Problem to solve: One part of the entries below is wanted: the lines from the one containing "This screenshot has height=626, width=1057." through the one containing "Given: Click the Learn More button". Write those out exactly and nothing else.

Exercise input:
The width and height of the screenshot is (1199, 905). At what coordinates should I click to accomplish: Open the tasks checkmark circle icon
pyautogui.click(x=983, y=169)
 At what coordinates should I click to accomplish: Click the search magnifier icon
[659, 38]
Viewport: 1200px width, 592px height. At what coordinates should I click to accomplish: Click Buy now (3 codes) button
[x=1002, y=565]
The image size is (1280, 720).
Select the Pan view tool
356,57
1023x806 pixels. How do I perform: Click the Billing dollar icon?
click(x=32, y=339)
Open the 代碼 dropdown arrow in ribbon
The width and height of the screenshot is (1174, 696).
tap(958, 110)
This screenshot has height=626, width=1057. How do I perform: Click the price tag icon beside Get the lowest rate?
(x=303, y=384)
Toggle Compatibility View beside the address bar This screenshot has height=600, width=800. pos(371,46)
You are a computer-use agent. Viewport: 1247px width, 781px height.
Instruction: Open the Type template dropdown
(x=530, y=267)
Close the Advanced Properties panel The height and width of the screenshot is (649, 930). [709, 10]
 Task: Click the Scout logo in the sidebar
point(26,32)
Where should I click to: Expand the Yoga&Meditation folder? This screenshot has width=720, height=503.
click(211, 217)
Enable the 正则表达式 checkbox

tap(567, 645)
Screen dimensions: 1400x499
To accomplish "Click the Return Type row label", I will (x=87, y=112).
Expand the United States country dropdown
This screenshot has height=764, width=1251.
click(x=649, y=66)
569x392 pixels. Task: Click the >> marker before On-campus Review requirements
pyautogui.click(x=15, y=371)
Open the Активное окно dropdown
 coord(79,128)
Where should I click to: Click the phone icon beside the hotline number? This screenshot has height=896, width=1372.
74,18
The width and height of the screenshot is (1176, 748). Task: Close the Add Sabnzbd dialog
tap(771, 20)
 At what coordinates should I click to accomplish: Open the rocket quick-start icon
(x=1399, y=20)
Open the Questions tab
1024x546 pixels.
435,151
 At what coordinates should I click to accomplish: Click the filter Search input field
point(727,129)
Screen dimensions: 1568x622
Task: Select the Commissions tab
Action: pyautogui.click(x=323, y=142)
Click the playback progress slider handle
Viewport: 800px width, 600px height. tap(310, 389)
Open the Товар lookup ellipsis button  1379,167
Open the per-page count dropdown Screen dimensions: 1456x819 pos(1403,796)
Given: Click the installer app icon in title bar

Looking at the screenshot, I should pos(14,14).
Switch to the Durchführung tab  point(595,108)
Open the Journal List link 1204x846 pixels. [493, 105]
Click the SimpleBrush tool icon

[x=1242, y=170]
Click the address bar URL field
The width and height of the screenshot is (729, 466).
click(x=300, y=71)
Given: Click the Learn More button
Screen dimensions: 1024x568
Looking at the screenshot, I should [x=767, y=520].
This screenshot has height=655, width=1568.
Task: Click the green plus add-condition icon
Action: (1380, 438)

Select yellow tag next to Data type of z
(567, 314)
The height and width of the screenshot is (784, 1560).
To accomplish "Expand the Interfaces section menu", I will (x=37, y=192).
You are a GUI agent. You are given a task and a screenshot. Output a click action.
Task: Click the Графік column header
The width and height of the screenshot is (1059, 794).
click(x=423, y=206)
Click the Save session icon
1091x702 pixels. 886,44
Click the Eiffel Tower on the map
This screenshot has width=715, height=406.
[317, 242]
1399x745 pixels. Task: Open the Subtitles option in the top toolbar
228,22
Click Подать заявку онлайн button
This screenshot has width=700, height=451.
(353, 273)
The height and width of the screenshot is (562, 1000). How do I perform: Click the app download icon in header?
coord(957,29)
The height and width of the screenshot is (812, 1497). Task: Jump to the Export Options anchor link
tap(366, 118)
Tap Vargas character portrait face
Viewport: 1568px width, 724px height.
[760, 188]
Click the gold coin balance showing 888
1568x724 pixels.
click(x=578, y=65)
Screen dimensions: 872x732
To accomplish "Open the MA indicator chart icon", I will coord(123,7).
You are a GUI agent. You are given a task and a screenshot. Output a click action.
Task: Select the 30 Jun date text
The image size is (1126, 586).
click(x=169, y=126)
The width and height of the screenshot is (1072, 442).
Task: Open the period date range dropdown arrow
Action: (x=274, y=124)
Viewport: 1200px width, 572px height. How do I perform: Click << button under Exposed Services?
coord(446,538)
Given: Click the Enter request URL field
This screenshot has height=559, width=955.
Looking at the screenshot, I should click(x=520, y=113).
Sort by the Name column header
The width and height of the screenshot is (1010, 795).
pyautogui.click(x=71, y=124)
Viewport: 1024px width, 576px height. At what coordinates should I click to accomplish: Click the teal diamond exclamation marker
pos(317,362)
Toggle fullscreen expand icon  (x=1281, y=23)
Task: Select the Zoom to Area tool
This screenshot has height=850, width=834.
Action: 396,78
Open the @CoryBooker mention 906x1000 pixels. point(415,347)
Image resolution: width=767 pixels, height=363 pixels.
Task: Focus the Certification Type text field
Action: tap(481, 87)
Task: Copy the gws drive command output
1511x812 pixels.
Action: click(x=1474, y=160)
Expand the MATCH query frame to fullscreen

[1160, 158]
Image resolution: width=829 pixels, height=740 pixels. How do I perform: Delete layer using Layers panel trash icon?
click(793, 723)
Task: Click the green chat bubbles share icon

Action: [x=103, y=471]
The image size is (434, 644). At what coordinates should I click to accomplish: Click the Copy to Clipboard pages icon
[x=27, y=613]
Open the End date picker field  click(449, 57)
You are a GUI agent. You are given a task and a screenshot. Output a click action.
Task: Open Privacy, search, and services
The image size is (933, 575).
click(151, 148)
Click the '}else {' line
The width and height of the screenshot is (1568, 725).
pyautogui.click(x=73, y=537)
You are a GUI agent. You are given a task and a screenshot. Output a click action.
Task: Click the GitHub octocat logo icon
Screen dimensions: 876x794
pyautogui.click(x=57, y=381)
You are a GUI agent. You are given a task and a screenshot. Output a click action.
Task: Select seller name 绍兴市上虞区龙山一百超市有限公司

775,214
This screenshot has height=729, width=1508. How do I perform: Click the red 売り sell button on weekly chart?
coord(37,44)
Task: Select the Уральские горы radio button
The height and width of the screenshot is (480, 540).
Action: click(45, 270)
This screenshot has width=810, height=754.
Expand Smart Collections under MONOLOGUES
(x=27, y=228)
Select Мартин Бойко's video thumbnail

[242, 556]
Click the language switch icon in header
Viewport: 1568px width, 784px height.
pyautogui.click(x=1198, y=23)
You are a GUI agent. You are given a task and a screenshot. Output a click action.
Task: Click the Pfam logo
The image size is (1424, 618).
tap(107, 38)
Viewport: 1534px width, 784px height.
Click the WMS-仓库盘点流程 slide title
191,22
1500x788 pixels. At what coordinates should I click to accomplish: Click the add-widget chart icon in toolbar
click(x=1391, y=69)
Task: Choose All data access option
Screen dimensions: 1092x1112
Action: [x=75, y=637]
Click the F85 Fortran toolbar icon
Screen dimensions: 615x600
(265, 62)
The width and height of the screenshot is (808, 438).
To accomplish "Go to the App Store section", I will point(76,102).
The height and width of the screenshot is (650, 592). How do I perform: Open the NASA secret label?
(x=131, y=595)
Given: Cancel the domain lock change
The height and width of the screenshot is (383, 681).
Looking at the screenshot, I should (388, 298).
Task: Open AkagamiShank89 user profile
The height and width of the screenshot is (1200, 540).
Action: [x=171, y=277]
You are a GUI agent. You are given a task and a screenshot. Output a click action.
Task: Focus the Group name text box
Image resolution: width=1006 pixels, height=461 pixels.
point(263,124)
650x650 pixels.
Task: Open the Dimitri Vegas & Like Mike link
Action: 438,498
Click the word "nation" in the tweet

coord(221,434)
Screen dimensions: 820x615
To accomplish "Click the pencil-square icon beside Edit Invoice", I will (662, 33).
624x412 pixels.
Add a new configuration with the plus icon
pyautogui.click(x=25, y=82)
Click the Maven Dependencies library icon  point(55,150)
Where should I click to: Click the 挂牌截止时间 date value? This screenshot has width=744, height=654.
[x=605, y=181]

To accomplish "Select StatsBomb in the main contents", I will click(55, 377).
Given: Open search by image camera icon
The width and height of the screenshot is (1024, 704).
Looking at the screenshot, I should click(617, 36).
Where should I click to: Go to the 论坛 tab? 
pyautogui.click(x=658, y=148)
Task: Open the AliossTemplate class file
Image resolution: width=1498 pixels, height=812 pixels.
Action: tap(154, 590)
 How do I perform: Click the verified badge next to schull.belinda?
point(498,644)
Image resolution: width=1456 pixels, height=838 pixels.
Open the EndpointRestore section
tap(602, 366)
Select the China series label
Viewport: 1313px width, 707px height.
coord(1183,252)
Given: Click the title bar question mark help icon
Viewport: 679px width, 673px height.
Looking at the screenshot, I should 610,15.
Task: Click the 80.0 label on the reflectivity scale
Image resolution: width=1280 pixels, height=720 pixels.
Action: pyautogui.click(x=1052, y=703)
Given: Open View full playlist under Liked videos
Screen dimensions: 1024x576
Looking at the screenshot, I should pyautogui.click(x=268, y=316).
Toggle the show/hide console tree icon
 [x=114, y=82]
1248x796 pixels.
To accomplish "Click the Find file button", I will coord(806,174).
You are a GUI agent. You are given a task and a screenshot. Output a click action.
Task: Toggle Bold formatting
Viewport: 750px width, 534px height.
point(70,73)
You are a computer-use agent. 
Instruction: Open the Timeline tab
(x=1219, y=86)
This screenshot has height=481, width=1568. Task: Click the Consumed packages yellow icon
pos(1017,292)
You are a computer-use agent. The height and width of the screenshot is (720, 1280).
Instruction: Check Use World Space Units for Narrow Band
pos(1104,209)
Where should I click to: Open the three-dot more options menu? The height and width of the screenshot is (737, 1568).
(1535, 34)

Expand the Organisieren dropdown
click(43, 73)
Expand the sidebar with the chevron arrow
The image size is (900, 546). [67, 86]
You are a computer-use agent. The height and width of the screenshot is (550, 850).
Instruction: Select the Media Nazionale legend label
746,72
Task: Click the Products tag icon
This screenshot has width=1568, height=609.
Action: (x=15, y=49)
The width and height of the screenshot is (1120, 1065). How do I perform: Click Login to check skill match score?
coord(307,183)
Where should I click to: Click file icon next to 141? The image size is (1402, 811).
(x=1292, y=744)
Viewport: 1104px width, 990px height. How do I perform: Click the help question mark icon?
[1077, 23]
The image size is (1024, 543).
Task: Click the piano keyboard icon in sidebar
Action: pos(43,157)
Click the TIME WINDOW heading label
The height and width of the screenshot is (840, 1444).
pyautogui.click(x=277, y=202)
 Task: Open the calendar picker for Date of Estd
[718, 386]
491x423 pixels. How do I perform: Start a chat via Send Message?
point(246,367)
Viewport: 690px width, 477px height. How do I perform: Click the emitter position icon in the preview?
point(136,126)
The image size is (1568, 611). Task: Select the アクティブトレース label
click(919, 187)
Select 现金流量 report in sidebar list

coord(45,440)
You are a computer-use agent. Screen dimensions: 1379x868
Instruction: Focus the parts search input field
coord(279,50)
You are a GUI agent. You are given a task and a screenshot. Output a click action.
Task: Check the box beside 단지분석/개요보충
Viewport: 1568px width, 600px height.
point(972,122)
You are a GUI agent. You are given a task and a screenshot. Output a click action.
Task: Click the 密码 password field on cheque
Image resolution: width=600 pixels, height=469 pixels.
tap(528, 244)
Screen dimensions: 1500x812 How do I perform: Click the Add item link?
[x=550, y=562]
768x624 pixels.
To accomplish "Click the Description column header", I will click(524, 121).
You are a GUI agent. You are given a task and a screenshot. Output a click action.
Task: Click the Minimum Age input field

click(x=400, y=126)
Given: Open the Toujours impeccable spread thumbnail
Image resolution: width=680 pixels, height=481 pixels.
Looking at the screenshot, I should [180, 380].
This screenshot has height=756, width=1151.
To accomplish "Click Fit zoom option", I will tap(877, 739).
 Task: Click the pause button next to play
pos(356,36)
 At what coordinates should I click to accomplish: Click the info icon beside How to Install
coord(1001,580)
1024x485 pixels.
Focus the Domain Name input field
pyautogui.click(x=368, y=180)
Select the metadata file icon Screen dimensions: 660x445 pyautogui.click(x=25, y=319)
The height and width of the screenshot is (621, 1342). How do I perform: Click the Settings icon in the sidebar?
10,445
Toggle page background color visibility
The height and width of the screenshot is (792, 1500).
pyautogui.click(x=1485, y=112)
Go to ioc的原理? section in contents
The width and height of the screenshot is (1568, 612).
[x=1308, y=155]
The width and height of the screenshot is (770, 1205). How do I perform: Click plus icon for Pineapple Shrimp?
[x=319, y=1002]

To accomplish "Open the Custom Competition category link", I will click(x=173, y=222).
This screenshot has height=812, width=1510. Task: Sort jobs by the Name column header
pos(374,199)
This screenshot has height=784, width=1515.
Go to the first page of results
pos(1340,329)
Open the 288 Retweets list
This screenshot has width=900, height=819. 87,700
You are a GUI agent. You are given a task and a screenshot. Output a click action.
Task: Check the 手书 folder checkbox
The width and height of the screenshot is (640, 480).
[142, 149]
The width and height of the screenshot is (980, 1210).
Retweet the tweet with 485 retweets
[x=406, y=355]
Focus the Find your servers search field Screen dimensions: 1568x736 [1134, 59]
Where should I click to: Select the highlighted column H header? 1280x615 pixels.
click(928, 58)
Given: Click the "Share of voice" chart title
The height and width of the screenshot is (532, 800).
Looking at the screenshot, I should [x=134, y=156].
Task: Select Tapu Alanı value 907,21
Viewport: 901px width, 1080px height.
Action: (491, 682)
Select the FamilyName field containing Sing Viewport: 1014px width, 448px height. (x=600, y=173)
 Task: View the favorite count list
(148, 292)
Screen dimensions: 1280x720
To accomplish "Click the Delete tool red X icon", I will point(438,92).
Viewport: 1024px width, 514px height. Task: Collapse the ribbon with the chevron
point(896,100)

Output of the task:
This screenshot has height=626, width=1057. How do I perform: Click the price tag icon beside Get the lowest rate?
(x=303, y=384)
Toggle Compatibility View beside the address bar This screenshot has height=600, width=800. pos(371,46)
You are a computer-use agent. Viewport: 1247px width, 781px height.
Instruction: Open the Type template dropdown
(x=530, y=267)
Close the Advanced Properties panel The height and width of the screenshot is (649, 930). [709, 10]
 Task: Click the Scout logo in the sidebar
point(26,32)
Where should I click to: Expand the Yoga&Meditation folder? This screenshot has width=720, height=503.
click(211, 217)
Enable the 正则表达式 checkbox

tap(567, 645)
Screen dimensions: 1400x499
To accomplish "Click the Return Type row label", I will (x=87, y=112).
Expand the United States country dropdown
This screenshot has height=764, width=1251.
click(x=649, y=66)
569x392 pixels. Task: Click the >> marker before On-campus Review requirements
pyautogui.click(x=15, y=371)
Open the Активное окно dropdown
 coord(79,128)
Where should I click to: Click the phone icon beside the hotline number? This screenshot has height=896, width=1372.
74,18
The width and height of the screenshot is (1176, 748). Task: Close the Add Sabnzbd dialog
tap(771, 20)
 At what coordinates should I click to accomplish: Open the rocket quick-start icon
(x=1399, y=20)
Open the Questions tab
1024x546 pixels.
435,151
 At what coordinates should I click to accomplish: Click the filter Search input field
point(727,129)
Screen dimensions: 1568x622
Task: Select the Commissions tab
Action: pyautogui.click(x=323, y=142)
Click the playback progress slider handle
Viewport: 800px width, 600px height. tap(310, 389)
Open the Товар lookup ellipsis button  1379,167
Open the per-page count dropdown Screen dimensions: 1456x819 pos(1403,796)
Given: Click the installer app icon in title bar

Looking at the screenshot, I should pos(14,14).
Switch to the Durchführung tab  point(595,108)
Open the Journal List link 1204x846 pixels. [493, 105]
Click the SimpleBrush tool icon

[x=1242, y=170]
Click the address bar URL field
The width and height of the screenshot is (729, 466).
click(x=300, y=71)
Given: Click the Learn More button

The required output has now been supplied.